Top of Given data

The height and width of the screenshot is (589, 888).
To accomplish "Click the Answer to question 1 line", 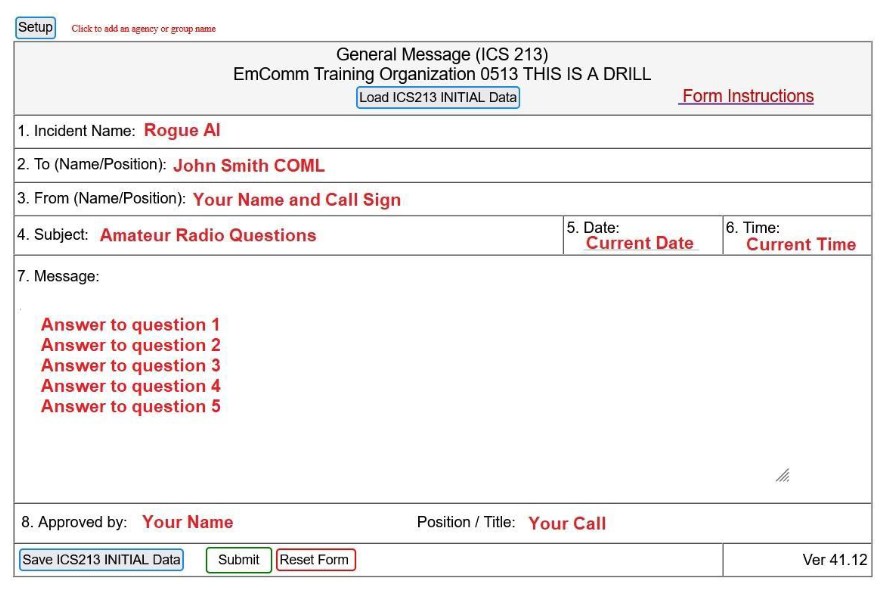I will click(x=129, y=324).
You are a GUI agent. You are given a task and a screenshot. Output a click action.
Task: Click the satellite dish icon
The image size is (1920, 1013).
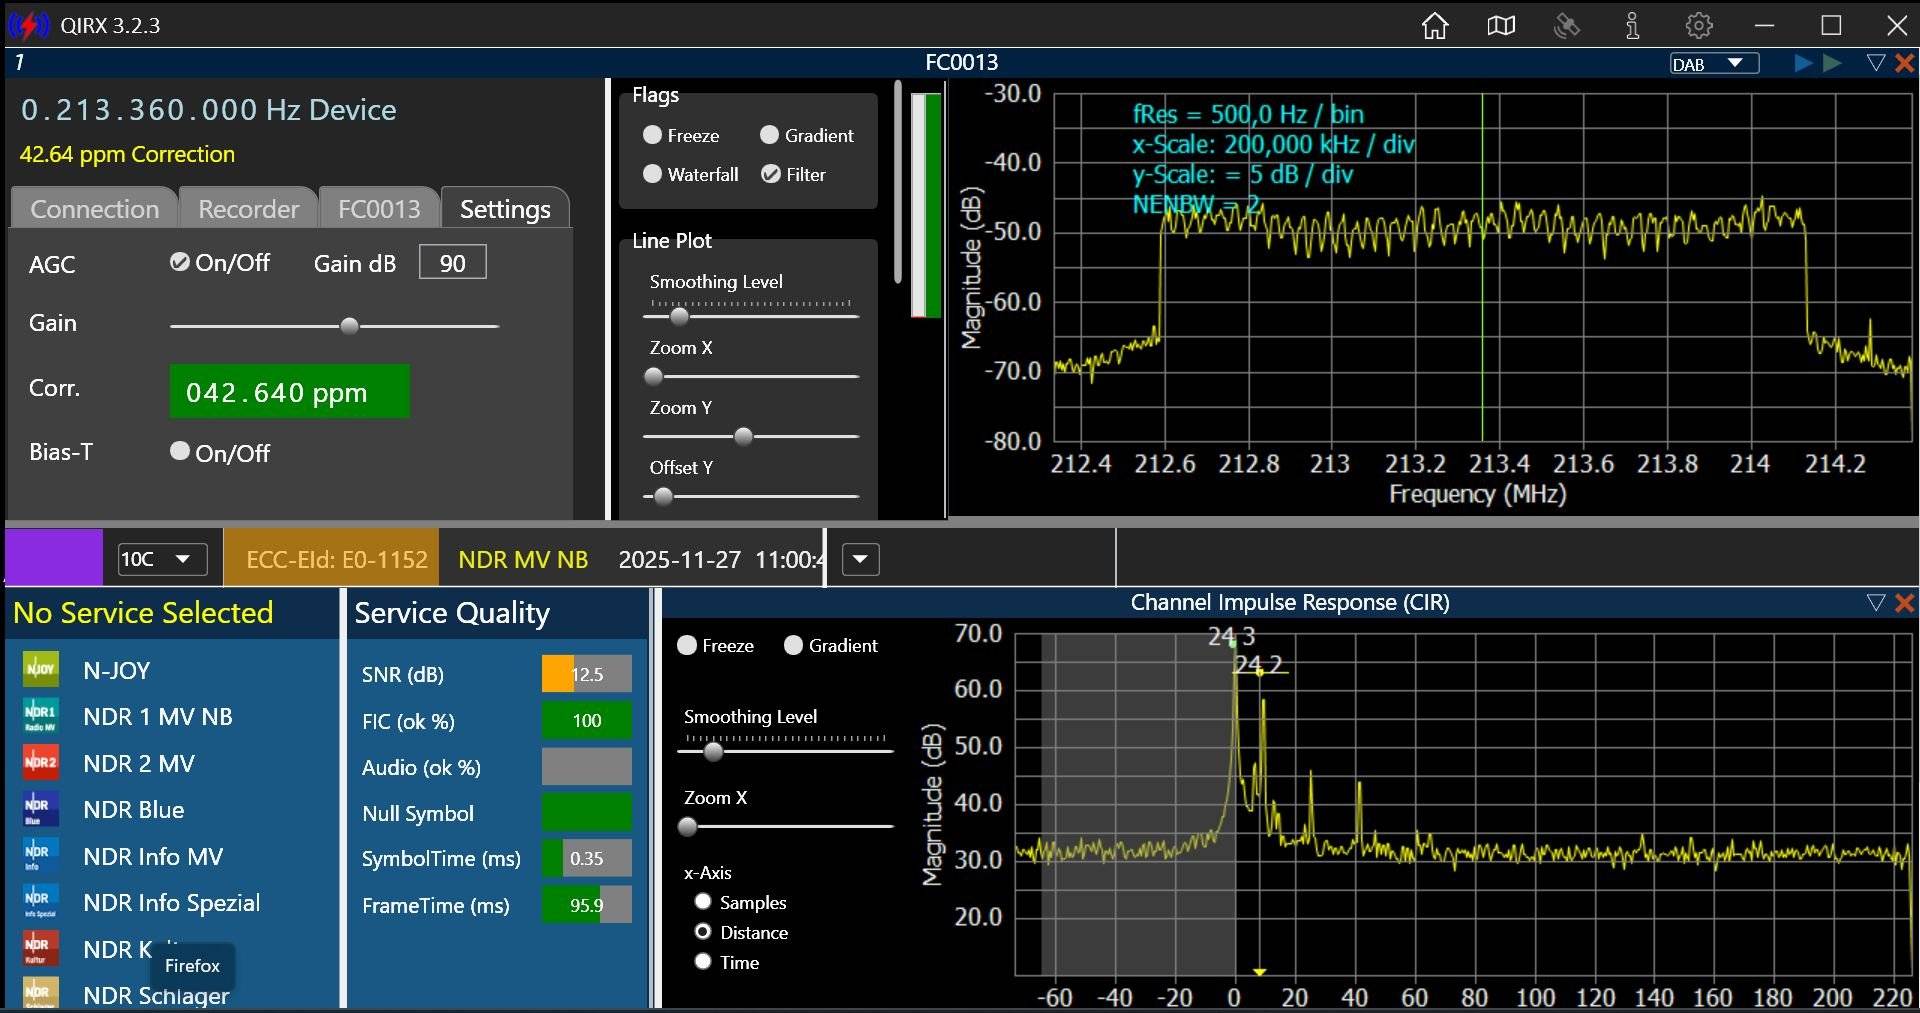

Bottom of Given data

- Work task: The string "screenshot" appears in some lines of the material. Report how many, and nothing more.

- Your response: 2